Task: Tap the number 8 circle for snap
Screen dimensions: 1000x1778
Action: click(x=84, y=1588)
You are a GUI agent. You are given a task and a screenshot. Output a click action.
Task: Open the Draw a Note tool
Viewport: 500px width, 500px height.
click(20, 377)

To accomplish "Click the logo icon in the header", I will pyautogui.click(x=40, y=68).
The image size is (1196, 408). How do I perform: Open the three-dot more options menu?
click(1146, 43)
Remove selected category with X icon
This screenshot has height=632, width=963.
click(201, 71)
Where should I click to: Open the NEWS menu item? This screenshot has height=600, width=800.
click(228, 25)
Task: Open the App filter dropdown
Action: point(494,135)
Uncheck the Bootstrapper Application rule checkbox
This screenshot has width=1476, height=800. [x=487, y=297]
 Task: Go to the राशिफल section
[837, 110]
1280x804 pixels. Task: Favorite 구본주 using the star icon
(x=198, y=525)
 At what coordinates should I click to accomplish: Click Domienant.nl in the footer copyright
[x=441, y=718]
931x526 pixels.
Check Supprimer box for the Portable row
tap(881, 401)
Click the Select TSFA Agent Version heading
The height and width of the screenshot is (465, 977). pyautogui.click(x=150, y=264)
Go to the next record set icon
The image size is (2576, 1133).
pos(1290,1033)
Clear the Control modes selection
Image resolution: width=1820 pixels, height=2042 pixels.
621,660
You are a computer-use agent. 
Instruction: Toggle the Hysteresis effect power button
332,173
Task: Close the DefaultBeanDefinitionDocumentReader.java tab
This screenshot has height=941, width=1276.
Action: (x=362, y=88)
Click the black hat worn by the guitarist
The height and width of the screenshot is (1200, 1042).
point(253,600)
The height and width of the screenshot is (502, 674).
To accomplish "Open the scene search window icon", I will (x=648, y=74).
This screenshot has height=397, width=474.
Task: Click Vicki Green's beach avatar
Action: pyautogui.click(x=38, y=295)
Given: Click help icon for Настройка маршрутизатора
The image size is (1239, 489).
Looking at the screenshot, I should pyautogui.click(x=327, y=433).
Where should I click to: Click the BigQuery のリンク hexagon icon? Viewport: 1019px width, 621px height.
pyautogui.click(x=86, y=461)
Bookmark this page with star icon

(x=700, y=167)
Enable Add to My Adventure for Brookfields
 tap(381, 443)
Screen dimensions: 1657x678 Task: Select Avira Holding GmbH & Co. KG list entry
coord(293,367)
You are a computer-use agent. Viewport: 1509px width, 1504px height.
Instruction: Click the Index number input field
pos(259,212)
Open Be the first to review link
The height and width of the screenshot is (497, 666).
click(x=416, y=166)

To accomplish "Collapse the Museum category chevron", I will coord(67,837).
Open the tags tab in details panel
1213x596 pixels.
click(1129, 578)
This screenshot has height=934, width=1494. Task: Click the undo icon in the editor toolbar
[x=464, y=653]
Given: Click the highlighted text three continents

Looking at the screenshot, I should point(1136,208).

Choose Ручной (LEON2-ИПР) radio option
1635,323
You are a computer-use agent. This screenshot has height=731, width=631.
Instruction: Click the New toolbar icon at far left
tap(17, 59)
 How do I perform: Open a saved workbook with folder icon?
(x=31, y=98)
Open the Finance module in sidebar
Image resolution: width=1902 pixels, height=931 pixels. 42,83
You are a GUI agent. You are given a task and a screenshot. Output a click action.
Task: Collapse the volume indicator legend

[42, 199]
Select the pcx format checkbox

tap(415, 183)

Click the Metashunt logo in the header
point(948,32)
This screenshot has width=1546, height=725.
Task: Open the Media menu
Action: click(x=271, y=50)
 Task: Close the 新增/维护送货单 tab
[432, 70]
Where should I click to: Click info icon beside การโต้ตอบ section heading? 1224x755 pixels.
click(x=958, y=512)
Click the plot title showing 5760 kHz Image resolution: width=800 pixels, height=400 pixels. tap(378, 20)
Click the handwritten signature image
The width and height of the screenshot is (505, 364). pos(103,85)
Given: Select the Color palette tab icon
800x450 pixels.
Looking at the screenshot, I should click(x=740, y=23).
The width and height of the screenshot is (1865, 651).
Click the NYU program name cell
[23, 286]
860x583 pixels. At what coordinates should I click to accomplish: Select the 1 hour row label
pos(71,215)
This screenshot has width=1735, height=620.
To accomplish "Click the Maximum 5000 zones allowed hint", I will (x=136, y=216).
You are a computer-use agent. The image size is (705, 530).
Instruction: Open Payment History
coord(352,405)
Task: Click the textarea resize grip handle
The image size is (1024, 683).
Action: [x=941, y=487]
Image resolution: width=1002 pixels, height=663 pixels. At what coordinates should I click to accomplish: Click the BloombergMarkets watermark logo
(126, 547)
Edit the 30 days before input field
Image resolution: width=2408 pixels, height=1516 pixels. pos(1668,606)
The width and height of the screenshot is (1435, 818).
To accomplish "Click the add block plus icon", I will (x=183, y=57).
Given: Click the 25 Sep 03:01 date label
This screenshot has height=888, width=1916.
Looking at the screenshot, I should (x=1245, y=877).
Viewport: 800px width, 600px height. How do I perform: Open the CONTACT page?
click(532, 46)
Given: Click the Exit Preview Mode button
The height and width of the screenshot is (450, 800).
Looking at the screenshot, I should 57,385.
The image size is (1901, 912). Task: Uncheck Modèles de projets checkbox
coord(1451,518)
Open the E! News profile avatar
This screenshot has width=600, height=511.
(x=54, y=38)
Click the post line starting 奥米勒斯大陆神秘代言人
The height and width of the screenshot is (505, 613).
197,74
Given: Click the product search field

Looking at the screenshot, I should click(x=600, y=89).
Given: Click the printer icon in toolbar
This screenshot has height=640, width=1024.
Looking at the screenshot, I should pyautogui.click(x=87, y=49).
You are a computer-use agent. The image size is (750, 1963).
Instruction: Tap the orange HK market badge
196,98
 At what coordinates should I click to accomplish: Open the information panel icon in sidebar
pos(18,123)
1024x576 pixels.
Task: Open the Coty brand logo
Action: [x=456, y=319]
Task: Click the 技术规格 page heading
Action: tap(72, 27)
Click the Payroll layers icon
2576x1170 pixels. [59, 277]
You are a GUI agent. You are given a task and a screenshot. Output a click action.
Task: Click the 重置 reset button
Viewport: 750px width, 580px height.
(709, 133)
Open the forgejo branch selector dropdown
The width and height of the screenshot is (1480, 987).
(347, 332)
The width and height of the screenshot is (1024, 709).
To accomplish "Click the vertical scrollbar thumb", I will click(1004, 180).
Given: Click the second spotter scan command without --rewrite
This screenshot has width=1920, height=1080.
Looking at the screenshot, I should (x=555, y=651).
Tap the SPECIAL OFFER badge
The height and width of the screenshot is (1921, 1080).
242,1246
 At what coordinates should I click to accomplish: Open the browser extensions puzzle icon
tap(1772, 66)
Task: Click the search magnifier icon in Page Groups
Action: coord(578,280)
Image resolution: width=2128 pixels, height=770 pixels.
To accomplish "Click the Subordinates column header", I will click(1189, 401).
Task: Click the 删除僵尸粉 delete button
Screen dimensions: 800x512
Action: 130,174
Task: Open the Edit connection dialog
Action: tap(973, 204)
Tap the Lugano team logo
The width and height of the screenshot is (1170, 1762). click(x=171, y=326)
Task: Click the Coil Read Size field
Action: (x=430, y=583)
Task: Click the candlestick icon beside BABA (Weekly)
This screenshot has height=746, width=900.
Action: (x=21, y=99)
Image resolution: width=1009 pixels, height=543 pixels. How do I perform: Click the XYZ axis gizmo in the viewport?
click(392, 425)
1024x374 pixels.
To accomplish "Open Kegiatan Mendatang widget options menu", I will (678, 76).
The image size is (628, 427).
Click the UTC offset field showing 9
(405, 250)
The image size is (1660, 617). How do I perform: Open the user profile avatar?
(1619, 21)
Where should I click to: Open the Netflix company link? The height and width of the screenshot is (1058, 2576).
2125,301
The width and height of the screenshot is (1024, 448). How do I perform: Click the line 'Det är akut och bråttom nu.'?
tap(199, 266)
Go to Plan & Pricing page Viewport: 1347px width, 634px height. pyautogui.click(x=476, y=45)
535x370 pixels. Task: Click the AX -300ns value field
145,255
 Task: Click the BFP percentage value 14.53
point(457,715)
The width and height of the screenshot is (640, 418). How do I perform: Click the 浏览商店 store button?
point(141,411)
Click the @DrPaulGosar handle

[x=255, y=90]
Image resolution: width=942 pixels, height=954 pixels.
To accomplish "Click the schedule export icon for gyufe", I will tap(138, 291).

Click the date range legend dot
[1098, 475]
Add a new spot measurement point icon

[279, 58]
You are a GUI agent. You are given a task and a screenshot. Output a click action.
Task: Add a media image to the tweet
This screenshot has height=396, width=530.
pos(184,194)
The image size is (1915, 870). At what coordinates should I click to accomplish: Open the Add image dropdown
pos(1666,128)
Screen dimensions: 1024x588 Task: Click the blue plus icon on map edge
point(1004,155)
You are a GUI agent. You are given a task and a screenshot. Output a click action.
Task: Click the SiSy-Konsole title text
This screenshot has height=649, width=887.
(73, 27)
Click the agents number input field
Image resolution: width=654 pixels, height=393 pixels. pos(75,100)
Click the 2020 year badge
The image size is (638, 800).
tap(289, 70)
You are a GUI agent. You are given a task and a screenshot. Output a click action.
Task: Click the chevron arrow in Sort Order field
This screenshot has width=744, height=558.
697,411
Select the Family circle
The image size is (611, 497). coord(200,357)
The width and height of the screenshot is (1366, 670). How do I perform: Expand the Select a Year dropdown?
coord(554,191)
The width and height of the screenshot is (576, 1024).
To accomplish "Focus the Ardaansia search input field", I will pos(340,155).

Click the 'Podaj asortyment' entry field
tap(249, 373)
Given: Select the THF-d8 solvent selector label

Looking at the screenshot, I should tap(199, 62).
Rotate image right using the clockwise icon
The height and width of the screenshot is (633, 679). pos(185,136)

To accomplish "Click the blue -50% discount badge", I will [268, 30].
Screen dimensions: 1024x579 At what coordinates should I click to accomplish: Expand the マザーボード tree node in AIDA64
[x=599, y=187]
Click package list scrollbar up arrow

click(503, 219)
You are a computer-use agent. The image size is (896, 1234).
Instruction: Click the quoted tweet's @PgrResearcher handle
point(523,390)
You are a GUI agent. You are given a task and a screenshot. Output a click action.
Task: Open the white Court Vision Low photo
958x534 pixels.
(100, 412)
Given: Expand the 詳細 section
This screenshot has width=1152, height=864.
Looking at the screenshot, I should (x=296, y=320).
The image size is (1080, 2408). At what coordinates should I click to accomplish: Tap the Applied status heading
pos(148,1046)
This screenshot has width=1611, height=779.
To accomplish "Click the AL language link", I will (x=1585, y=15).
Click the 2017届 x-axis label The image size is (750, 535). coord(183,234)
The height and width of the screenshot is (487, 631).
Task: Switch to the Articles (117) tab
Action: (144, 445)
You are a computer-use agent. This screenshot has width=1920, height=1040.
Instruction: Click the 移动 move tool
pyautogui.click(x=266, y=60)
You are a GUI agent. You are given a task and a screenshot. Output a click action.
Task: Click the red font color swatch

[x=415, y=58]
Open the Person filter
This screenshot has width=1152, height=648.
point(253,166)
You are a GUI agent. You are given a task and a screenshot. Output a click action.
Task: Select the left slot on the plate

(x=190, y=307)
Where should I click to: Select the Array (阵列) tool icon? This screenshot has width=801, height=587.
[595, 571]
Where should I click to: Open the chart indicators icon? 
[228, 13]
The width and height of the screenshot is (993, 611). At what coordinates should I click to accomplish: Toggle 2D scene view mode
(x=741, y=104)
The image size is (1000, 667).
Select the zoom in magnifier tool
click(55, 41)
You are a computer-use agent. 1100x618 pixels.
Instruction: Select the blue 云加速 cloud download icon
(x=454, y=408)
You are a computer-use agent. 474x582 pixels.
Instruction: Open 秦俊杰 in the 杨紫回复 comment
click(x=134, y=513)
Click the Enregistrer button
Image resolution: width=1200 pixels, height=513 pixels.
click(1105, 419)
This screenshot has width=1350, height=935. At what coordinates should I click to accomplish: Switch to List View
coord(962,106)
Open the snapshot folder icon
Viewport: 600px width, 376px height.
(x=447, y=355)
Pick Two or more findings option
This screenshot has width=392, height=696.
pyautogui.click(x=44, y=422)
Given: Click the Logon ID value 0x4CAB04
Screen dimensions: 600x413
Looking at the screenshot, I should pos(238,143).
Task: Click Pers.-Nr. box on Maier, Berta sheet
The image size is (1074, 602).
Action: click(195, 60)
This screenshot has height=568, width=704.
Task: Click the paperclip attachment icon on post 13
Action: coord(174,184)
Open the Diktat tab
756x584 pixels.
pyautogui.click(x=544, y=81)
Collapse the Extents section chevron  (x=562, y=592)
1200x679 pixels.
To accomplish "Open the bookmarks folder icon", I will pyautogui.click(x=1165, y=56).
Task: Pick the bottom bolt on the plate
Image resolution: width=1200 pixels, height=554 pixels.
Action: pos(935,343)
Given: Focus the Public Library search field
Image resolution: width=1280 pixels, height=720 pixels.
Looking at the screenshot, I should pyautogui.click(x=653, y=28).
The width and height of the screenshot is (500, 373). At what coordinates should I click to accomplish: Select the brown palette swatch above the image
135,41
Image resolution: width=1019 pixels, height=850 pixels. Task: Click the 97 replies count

■ ■ ■ ■

Retype exactly, and only, the lines above from the one where "The width and height of the screenshot is (1366, 670)." occurs up to and including the one where "This screenshot has width=1611, height=779." occurs.

The width and height of the screenshot is (1366, 670). How do I perform: Expand the Select a Year dropdown?
coord(554,191)
The width and height of the screenshot is (576, 1024).
To accomplish "Focus the Ardaansia search input field", I will pos(340,155).

Click the 'Podaj asortyment' entry field
tap(249, 373)
Given: Select the THF-d8 solvent selector label

Looking at the screenshot, I should tap(199, 62).
Rotate image right using the clockwise icon
The height and width of the screenshot is (633, 679). pos(185,136)

To accomplish "Click the blue -50% discount badge", I will [268, 30].
Screen dimensions: 1024x579 At what coordinates should I click to accomplish: Expand the マザーボード tree node in AIDA64
[x=599, y=187]
Click package list scrollbar up arrow

click(503, 219)
You are a computer-use agent. The image size is (896, 1234).
Instruction: Click the quoted tweet's @PgrResearcher handle
point(523,390)
You are a GUI agent. You are given a task and a screenshot. Output a click action.
Task: Open the white Court Vision Low photo
958x534 pixels.
(100, 412)
Given: Expand the 詳細 section
This screenshot has width=1152, height=864.
Looking at the screenshot, I should (x=296, y=320).
The image size is (1080, 2408). At what coordinates should I click to accomplish: Tap the Applied status heading
pos(148,1046)
This screenshot has width=1611, height=779.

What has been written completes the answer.